(Stored data)
- - -
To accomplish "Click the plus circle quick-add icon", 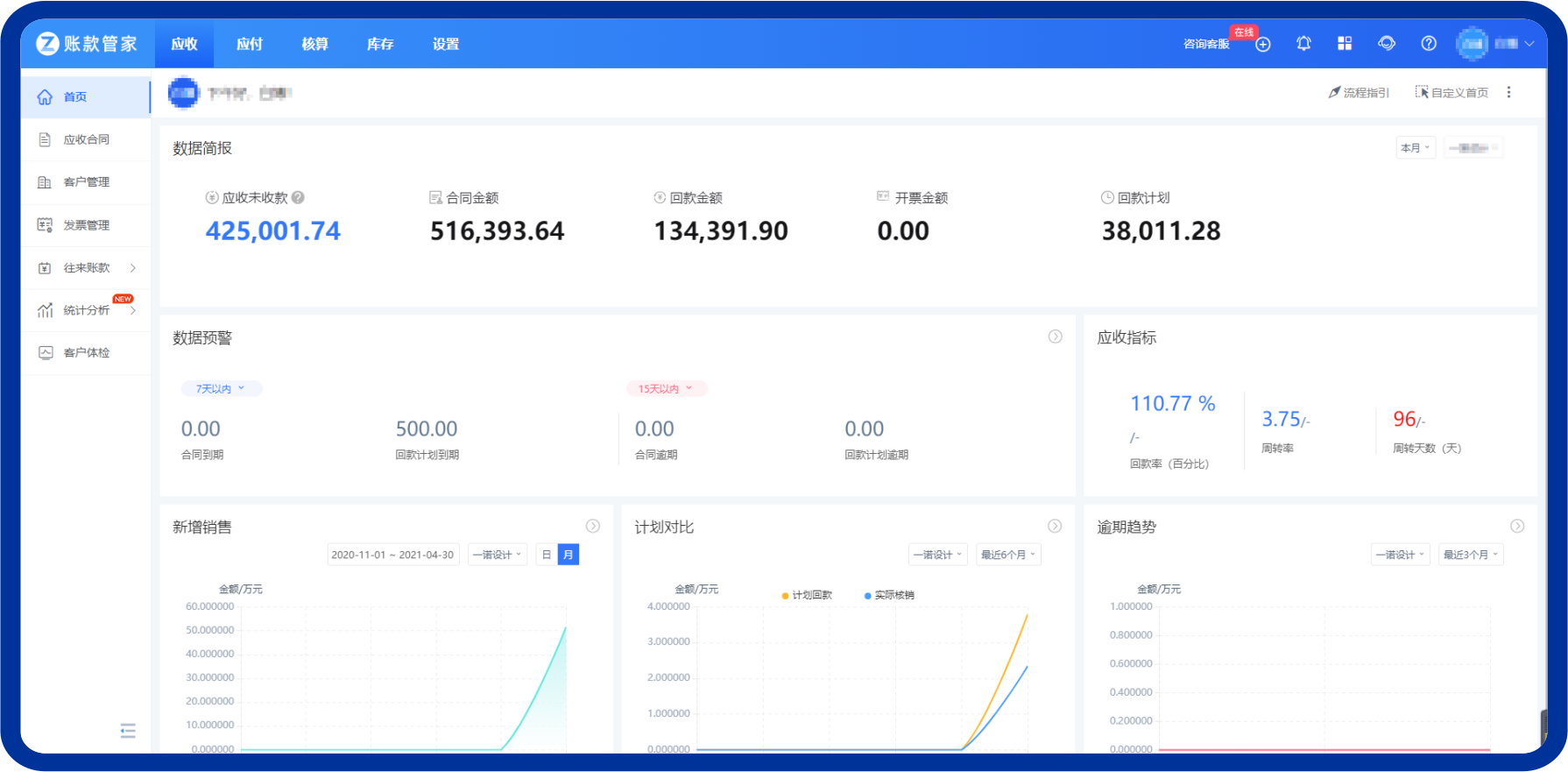I will [x=1263, y=45].
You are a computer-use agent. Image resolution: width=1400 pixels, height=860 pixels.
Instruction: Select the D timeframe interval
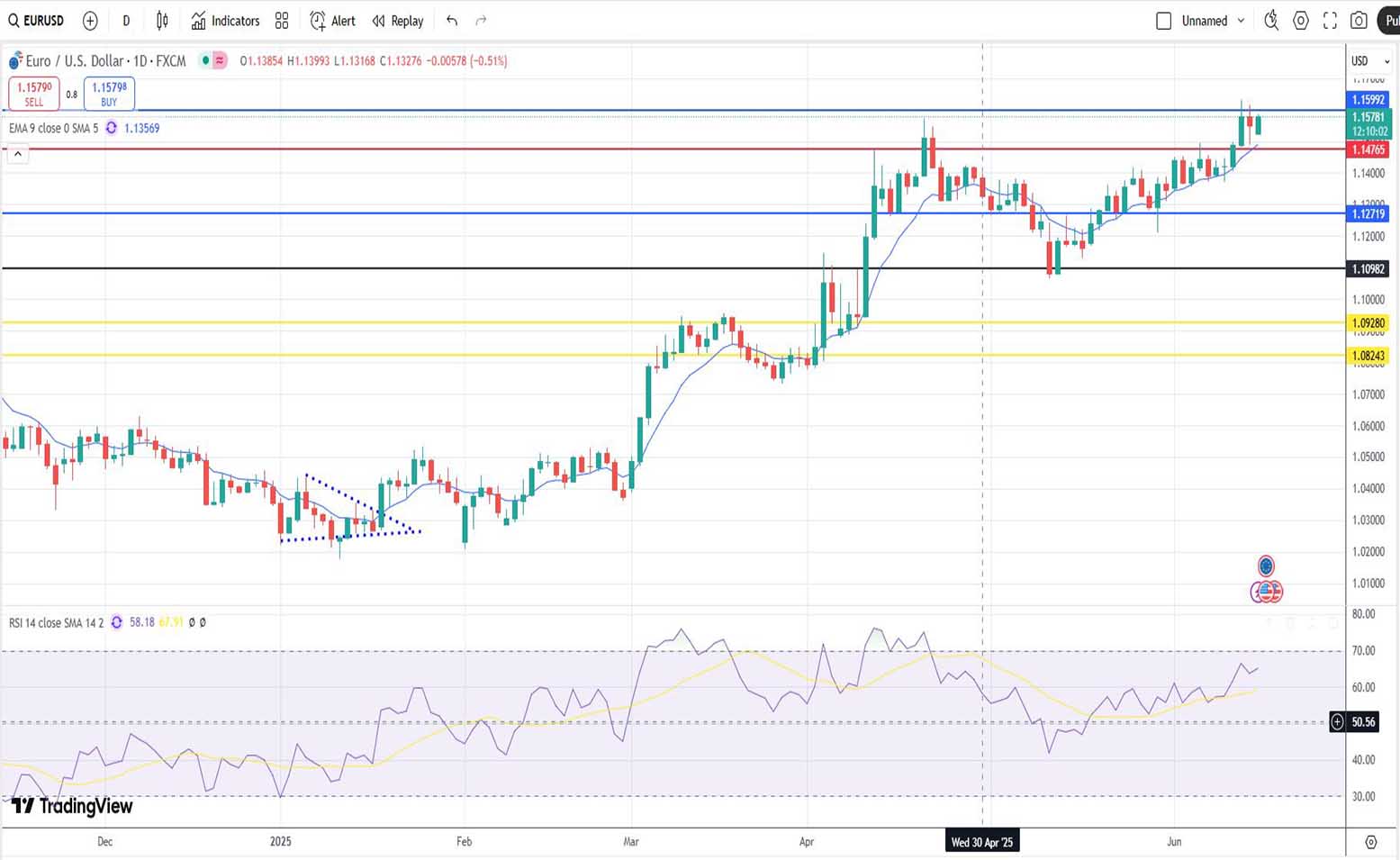[126, 21]
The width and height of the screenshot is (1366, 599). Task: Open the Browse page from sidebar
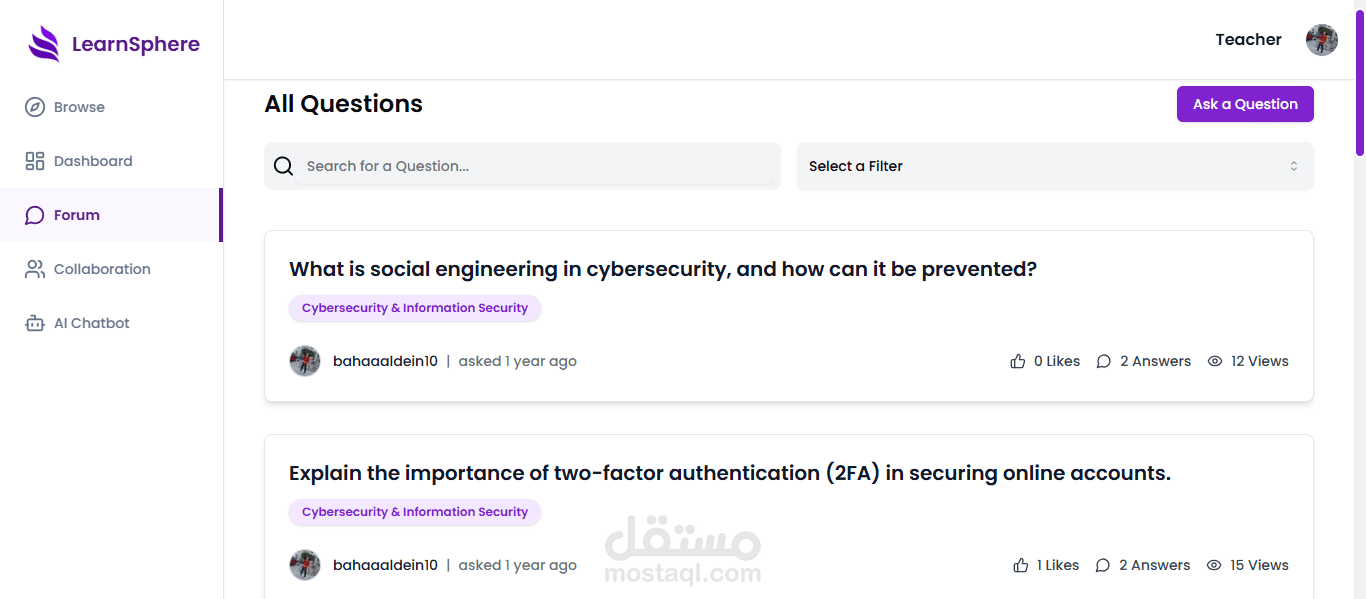79,107
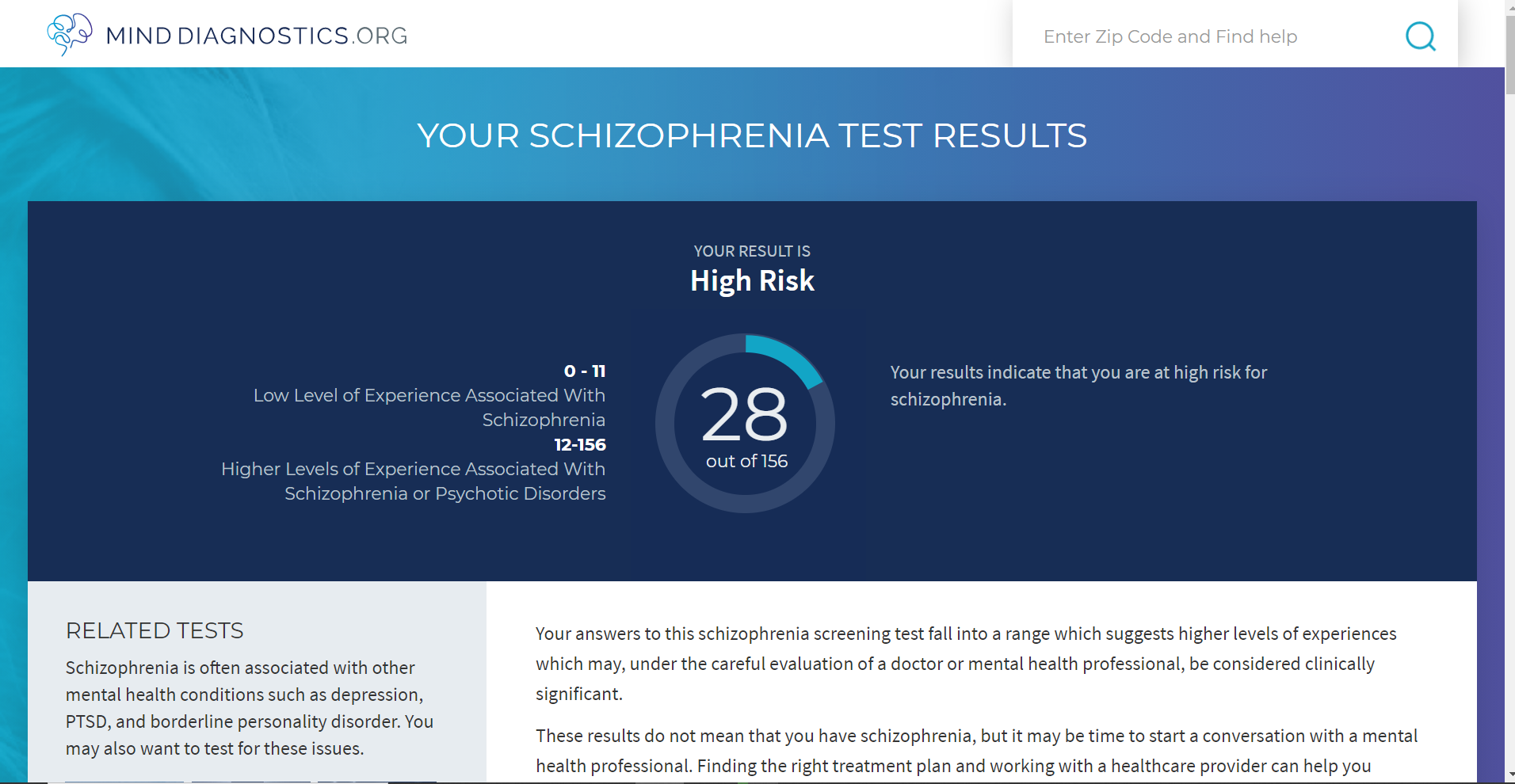
Task: Click the score number 28
Action: click(744, 414)
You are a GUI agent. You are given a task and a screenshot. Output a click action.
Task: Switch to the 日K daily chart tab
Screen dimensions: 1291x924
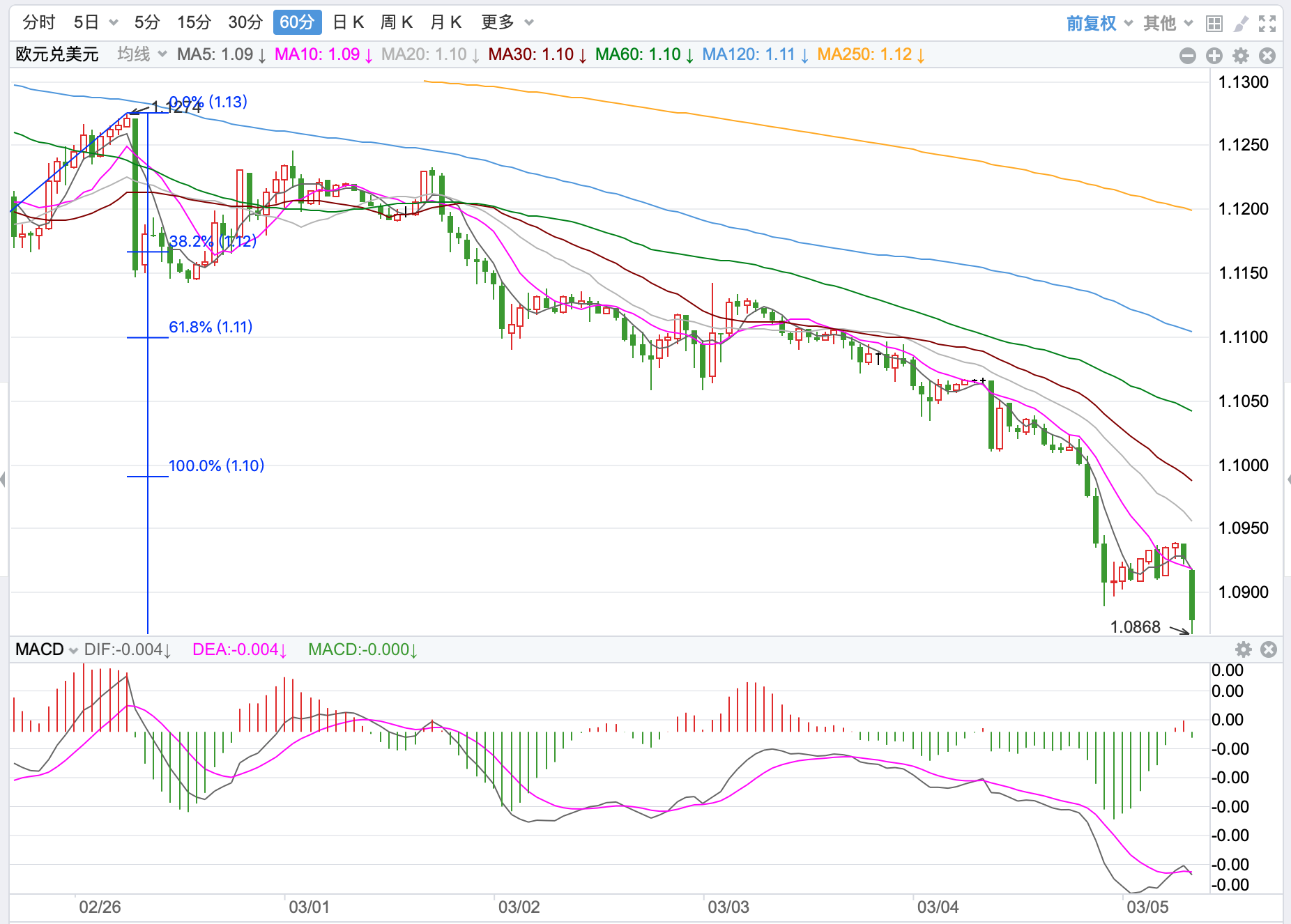coord(349,22)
- - -
**What the exercise asks:** The answer must be an exact transcription of the lines from the one holding "You are a GUI" to the last line of the entries above, with no pictures and nothing else.

**Result for this task:**
You are a GUI agent. You are given a task and a screenshot. Output a click action.
Task: Switch to the 日K daily chart tab
Screen dimensions: 1291x924
coord(349,22)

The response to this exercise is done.